### Questions
a: Répondez à ces questions à partir du texte sur Adolphe Quetelet :
(i) Dans quelle ville et à quelle date se passe le premier moment d'audace de Quetelet ?
(ii) Par qui et en quelle année l'Académie de Bruxelles a-t-elle été fondée ?
(iii) Quelle bataille met fin à la Belgique française en 1815 ?
b: Recopiez sans rien changer le passage du texte sur Adolphe Quetelet qui va de « Adolphe Quetelet (1796-1874) » jusqu'à « ses premières années. » inclus.
c: Poursuivez le texte sur Adolphe Quetelet à partir de l'endroit où il s'arrête.

### Extrait du texte
Adolphe Quetelet (1796-1874) est un des inconnus les plus connus du monde scientifique. Mathématicien de formation littéraire, astronome par amour des étoiles filantes, statisticien soucieux de contribuer à l’épanouissement de son pays et à sa renommée internationale, cet homme a laissé son nom dans l’Histoire grâce, entre autres, à son « homme moyen », à l’indice de masse corporelle ou encore au cratère de la lune qui porte son nom.
Cet homme prudent, attaché aux bienséances sociales, est loin d’être un révolutionnaire. Pourtant, Quetelet a eu quelques moments d’audace au cours de sa vie, qui n’ont pas été vains. Nous en présentons deux d’entre eux particulièrement importants.
Le premier se passe à Paris, en septembre 1823. Quetelet est alors âgé de 27 ans. Pour en comprendre l’importance, il est nécessaire de rappeler brièvement le parcours de ce personnage durant ses premières années.
L’éclosion d’un mathématicien
En 1795, la première République française annexe les contrées belges, alors sous domination autrichienne. La population a subi depuis 1789 six régimes politiques distincts, presqu’aussi décevants les uns que les autres. La Belgique française disparaît en 1815, à l’issue de la bataille de Waterloo qui met fin à l’époque napoléonienne. Le traité de Vienne la transforme cette année-là en la partie méridionale du Royaume-Uni des Pays-Bas.
Qu’en est-il des activités scientifiques belges durant cette période de vingt ans ? Elles sont pratiquement inexistantes. L’Académie de Bruxelles, fondée en 1772 par l’Impératrice Marie-Thérèse d’Autriche, a été supprimée par les autorités françaises en 1794 ; de plus, la seule université locale, située à Louvain et devenue peu à peu moribonde, disparaît à son tour en 1797. L’enseignement élémentaire se situe à un niveau déplorable.

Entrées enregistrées
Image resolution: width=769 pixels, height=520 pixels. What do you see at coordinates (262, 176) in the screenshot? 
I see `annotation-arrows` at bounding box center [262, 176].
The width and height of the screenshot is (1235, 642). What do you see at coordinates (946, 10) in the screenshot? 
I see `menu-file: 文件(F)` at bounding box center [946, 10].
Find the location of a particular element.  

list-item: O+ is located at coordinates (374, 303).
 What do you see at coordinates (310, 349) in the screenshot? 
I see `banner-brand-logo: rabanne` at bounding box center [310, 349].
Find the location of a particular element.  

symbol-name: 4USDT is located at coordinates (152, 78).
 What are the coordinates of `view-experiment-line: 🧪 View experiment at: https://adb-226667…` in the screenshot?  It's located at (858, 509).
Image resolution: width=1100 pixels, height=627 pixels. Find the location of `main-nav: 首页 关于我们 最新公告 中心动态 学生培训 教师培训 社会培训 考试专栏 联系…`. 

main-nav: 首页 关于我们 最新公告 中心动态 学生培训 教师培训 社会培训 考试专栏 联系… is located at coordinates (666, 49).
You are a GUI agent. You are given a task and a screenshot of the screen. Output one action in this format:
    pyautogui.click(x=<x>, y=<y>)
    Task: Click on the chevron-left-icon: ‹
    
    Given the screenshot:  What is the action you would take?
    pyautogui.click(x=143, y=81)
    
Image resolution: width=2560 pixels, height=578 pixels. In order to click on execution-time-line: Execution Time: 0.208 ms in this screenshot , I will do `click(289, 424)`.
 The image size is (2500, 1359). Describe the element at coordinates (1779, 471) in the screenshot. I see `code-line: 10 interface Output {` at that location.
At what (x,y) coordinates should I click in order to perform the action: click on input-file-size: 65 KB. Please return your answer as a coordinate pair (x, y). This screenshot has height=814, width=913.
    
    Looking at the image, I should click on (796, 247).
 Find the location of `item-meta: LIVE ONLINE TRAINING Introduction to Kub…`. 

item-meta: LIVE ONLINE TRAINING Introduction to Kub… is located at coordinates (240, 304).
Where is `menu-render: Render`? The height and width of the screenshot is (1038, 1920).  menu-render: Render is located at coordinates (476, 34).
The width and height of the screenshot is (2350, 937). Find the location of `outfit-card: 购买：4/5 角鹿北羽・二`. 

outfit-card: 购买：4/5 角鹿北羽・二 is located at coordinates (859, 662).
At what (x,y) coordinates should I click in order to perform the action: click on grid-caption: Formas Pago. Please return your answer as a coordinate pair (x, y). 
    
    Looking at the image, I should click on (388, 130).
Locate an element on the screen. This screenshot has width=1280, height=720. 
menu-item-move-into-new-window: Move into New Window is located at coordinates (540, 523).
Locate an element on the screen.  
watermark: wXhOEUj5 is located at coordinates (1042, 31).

### Réponses ci-dessous
a:
(i) À Paris, en septembre 1823.
(ii) Par l'Impératrice Marie-Thérèse d'Autriche, en 1772.
(iii) La bataille de Waterloo.

b:
Adolphe Quetelet (1796-1874) est un des inconnus les plus connus du monde scientifique. Mathématicien de formation littéraire, astronome par amour des étoiles filantes, statisticien soucieux de contribuer à l’épanouissement de son pays et à sa renommée internationale, cet homme a laissé son nom dans l’Histoire grâce, entre autres, à son « homme moyen », à l’indice de masse corporelle ou encore au cratère de la lune qui porte son nom.
Cet homme prudent, attaché aux bienséances sociales, est loin d’être un révolutionnaire. Pourtant, Quetelet a eu quelques moments d’audace au cours de sa vie, qui n’ont pas été vains. Nous en présentons deux d’entre eux particulièrement importants.
Le premier se passe à Paris, en septembre 1823. Quetelet est alors âgé de 27 ans. Pour en comprendre l’importance, il est nécessaire de rappeler brièvement le parcours de ce personnage durant ses premières années.

c:
C’est dans ce contexte que naît, à Gand, Adolphe Quetelet, le 22 février 1796. Son père, qui possède une quincaillerie, meurt en 1803 alors que le petit Adolphe entame ses études primaires dans un établissement privé. Ses qualités de bon élève lui permettent de suivre des études secondaires essentiellement littéraires dans le lycée de Gand nouvellement créé ; Quetelet achève brillamment ces études en 1813. Mais la joie est courte ; les contrées belges sont occupées par les Prussiens et les Cosaques suite à la défaite de Napoléon à Leipzig, en octobre 1813. Quetelet trouve de petits emplois pour subvenir à ses besoins : un poste d’enseignant primaire puis un autre dans un atelier de peinture. Apprenant qu’un emploi de professeur de mathématiques élémentaires est vacant dans son ancien lycée devenu collège, il pose sa candidature et est engagé, ce qui l’arrange en raison du caractère stable de la fonction, même si l’histoire et le latin l’attirent davantage que les mathématiques. Il est nommé le jour de son 19e anniversaire, trois mois avant la bataille de Waterloo.
Le traité de Vienne implique pour Quetelet un changement de nationalité – la Belgique française est devenue hollandaise – et lui offre l’opportunité de faire des études universitaires à l’Université de Gand, créée en 1816 par le gouvernement du Royaume-Uni des Pays-Bas. En juillet 1819, il devient le premier docteur en mathématiques de cette université, en rédigeant en latin une thèse consacrée à un sujet de géométrie, la « focale »[1]. Cela lui permet, d’une part, d’occuper un poste de professeur de mathématiques à l’Athénée de Bruxelles – un établissement d’enseignement secondaire – et, d’autre part, d’être élu membre de la classe des sciences de l’Académie royale de Bruxelles, réhabilitée en 1816.
Le mariage entre la Hollande marchande et protestante et la Belgique industrielle et catholique n’est pas équilibré. La contestation se fait sentir dans les milieux intellectuels de la capitale belge. Une Société des Douze voit le jour ; Quetelet en est un des douze membres fondateurs. Cette association « littéraire et gastronomique » comporte en son sein des contestataires qui veulent tous combattre les inégalités entre le nord et le sud du royaume. Certains feront de la prison pour leurs prises de position. Quetelet choisit une autre manière d’agir, plus conforme à son caractère : équiper les contrées belges d’une institution scientifique qui n’existe que dans le nord, un observatoire astronomique.
Quetelet convainc son ministre de tutelle du bien-fondé de son projet ; ce dernier lui obtient, durant l’été 1823, une bourse pour aller « se perfectionner » dans l’un des centres astronomiques réputés de l’époque : l’Observatoire de Paris.

Adolphe Quetelet, par le peintre Odevaere (1822)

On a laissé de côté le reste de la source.